> **TASK ITEM**:
Present the stretch of the listing from the line containing "What do you see at coordinates (100, 39)" through the line containing "(183, 668)." as a numbered list, leaving out blank lines.

Start of INFORMATION GIVEN

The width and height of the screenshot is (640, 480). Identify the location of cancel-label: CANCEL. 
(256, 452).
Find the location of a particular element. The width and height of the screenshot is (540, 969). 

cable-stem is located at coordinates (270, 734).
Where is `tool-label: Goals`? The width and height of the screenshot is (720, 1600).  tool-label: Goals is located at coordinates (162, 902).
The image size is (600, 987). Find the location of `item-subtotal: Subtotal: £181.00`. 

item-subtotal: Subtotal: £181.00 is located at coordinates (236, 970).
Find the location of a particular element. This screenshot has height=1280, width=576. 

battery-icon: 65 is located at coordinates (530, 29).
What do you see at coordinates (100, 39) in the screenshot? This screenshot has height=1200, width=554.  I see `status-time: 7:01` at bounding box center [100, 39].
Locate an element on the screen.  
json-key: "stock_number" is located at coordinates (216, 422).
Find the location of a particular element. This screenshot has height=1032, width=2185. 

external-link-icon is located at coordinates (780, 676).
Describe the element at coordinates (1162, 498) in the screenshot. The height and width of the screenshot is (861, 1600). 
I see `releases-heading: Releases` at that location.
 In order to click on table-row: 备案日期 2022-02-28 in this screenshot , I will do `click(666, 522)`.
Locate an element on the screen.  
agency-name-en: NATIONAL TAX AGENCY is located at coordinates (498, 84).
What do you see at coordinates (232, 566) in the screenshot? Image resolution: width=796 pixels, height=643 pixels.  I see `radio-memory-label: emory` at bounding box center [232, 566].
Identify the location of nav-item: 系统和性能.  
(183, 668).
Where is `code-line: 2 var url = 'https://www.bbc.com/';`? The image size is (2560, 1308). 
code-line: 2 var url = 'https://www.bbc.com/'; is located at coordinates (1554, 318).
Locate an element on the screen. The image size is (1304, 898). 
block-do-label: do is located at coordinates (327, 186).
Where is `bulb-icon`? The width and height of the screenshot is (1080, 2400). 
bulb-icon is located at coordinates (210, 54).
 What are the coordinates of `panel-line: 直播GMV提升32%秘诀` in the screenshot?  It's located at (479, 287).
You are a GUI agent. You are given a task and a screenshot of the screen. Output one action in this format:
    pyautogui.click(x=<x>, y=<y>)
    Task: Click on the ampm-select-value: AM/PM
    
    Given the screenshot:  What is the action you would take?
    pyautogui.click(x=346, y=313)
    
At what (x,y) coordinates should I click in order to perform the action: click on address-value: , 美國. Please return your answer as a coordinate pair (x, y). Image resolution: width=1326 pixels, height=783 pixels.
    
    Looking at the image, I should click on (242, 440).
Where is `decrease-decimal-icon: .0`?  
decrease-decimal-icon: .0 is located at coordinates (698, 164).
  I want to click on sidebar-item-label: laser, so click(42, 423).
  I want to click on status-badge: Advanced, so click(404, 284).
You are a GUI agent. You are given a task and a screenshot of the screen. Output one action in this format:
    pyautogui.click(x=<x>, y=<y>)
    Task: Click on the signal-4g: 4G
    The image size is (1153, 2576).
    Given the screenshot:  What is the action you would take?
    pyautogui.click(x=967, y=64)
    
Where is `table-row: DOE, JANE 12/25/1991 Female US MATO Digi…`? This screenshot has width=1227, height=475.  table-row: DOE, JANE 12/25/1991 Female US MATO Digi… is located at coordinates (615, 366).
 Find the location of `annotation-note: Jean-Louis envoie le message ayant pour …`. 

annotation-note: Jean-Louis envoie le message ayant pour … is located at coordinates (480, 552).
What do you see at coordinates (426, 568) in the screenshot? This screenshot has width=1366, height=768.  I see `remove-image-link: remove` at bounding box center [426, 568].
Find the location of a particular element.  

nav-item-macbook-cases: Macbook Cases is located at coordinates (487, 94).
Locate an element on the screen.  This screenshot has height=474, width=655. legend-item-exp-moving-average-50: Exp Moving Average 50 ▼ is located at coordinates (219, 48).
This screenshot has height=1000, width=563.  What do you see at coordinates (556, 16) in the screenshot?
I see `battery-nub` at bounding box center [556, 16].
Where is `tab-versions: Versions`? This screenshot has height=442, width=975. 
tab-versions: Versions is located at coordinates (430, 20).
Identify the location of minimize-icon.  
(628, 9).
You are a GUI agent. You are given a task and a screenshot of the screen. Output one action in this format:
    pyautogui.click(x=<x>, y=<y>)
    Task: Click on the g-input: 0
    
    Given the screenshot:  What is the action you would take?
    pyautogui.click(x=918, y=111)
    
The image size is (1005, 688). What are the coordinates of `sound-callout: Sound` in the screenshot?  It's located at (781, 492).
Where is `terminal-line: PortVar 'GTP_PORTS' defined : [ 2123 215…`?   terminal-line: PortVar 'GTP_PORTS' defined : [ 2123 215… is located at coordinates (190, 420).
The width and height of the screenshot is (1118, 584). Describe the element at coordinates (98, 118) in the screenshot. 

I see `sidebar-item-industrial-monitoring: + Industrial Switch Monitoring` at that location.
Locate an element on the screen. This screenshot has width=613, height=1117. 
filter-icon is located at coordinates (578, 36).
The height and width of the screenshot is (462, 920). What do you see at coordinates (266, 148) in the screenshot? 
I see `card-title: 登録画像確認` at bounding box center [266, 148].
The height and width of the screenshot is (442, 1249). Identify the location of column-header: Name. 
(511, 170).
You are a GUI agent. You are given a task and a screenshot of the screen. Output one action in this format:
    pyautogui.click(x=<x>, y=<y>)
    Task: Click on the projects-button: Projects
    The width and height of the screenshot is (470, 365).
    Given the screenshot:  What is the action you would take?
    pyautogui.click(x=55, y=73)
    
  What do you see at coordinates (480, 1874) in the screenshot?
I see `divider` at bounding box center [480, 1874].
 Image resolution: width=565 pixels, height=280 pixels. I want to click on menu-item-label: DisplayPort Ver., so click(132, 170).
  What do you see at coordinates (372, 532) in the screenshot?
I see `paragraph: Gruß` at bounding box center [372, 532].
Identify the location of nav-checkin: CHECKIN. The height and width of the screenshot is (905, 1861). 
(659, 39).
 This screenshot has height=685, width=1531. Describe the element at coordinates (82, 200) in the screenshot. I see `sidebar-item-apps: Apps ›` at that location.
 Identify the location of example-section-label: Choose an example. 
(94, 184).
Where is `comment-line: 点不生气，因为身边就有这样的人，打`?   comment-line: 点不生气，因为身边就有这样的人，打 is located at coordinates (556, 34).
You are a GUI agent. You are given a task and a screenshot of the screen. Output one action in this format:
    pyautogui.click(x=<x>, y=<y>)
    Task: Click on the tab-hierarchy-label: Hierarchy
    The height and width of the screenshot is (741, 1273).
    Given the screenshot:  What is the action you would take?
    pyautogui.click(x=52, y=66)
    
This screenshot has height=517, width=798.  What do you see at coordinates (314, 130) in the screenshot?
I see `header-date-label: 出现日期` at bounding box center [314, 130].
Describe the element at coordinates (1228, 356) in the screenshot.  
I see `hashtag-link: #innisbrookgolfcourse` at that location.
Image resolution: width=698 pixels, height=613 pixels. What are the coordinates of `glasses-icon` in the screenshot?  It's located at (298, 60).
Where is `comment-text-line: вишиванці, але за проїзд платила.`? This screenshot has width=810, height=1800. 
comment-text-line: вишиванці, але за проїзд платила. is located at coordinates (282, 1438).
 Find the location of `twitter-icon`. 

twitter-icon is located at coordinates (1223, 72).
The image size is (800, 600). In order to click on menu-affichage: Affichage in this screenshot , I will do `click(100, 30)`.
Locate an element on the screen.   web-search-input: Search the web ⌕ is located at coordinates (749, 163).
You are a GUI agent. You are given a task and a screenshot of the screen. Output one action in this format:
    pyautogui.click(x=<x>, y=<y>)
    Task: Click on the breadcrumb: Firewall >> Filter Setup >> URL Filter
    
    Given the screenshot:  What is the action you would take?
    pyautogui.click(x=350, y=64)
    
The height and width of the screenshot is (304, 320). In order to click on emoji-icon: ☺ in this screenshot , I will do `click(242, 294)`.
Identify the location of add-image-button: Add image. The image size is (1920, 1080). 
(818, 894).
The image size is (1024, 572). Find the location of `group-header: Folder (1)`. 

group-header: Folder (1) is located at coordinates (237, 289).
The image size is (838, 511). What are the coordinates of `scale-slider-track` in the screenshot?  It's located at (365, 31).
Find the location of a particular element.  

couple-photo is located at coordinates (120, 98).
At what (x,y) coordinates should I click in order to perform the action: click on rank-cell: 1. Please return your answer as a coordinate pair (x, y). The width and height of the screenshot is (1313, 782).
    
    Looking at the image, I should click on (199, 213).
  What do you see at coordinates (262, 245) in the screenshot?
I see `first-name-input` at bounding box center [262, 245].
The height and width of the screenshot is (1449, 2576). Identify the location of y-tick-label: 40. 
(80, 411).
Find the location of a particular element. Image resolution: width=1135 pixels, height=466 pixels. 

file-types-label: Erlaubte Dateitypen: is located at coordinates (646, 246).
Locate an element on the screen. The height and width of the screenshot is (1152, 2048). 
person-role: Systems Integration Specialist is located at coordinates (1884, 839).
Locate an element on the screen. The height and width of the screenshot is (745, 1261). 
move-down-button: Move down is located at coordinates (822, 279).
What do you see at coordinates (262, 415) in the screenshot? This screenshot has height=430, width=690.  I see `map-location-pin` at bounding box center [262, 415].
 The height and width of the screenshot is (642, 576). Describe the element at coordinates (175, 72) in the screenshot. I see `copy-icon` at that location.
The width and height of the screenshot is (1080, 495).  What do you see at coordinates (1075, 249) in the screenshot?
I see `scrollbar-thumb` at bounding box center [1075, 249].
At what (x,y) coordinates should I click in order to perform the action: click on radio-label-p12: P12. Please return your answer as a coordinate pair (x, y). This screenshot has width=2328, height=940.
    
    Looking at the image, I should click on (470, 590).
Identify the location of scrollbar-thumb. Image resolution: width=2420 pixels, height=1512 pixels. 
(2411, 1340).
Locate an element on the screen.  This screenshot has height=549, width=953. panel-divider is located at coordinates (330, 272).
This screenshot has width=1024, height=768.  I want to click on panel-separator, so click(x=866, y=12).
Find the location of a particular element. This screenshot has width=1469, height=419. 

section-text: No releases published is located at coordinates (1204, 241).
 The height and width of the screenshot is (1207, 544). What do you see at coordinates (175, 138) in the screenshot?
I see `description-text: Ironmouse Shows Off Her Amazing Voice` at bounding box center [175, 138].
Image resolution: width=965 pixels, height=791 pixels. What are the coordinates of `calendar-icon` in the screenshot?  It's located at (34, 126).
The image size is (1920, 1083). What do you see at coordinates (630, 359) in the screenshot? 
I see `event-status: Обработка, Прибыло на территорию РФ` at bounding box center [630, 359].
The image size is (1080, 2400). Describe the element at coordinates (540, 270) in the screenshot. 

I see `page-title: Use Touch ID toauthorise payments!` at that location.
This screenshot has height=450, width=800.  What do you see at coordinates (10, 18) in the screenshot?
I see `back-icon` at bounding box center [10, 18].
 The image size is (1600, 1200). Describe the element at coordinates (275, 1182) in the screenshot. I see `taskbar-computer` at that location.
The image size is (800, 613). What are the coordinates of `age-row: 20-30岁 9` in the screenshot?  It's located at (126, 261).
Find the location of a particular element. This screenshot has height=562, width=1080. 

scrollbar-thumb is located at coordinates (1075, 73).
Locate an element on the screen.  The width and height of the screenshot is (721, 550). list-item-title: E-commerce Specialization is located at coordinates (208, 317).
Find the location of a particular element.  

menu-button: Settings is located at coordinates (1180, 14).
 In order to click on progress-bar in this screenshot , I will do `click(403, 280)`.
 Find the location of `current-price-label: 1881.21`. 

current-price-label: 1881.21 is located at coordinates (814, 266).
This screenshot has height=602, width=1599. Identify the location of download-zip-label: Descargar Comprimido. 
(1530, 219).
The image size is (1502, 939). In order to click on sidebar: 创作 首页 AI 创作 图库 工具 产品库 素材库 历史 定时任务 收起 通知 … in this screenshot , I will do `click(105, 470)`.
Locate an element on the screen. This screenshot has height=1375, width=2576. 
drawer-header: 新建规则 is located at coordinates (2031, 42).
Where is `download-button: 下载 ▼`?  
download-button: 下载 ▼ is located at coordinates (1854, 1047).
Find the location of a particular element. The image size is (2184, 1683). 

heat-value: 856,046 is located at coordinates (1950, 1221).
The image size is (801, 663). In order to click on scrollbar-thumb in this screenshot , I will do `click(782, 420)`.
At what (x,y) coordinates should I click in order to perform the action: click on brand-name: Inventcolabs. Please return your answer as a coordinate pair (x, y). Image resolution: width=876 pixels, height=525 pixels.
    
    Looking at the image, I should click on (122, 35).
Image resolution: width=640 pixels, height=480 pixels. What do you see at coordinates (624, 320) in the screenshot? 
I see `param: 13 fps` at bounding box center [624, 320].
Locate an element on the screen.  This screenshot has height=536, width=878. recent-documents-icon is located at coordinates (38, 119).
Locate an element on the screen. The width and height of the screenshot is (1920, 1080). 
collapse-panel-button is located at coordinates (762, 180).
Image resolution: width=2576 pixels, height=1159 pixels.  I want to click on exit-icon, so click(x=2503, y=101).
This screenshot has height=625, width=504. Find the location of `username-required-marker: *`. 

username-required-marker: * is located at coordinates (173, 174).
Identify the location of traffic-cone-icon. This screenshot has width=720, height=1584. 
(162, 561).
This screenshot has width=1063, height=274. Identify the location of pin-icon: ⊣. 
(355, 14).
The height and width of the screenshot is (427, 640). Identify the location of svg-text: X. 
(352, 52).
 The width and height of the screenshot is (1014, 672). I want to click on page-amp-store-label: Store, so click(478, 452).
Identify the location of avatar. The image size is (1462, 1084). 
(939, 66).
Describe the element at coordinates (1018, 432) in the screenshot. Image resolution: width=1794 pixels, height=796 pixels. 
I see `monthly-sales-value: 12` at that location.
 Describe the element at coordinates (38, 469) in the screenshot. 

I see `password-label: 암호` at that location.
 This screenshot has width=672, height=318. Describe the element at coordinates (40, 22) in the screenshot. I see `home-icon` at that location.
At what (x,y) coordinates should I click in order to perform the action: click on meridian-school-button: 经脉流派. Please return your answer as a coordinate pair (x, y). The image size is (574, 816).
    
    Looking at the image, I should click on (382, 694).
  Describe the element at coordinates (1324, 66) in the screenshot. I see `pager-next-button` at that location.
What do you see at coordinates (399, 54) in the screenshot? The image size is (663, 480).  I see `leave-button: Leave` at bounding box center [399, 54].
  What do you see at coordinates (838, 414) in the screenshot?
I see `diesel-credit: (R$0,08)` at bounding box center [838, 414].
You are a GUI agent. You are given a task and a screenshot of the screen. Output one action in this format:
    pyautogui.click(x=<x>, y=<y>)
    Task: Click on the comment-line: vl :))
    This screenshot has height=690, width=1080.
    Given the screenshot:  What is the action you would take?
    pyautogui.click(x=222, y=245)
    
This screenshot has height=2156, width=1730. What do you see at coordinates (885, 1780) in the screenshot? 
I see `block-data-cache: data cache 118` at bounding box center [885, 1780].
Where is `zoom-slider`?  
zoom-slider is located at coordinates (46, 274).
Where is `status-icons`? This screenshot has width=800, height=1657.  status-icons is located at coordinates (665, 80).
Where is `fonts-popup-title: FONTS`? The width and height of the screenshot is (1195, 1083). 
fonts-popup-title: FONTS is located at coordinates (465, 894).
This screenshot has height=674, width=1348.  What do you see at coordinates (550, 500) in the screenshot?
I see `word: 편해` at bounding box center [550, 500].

End of INFORMATION GIVEN

> **FINISHED EXERCISE**:
1. What do you see at coordinates (100, 39) in the screenshot? This screenshot has height=1200, width=554.  I see `status-time: 7:01` at bounding box center [100, 39].
2. Locate an element on the screen.  
3. json-key: "stock_number" is located at coordinates (216, 422).
4. Find the location of a particular element. This screenshot has height=1032, width=2185. 
5. external-link-icon is located at coordinates (780, 676).
6. Describe the element at coordinates (1162, 498) in the screenshot. The height and width of the screenshot is (861, 1600). 
7. I see `releases-heading: Releases` at that location.
8.  In order to click on table-row: 备案日期 2022-02-28 in this screenshot , I will do `click(666, 522)`.
9. Locate an element on the screen.  
10. agency-name-en: NATIONAL TAX AGENCY is located at coordinates (498, 84).
11. What do you see at coordinates (232, 566) in the screenshot? Image resolution: width=796 pixels, height=643 pixels.  I see `radio-memory-label: emory` at bounding box center [232, 566].
12. Identify the location of nav-item: 系统和性能.  
13. (183, 668).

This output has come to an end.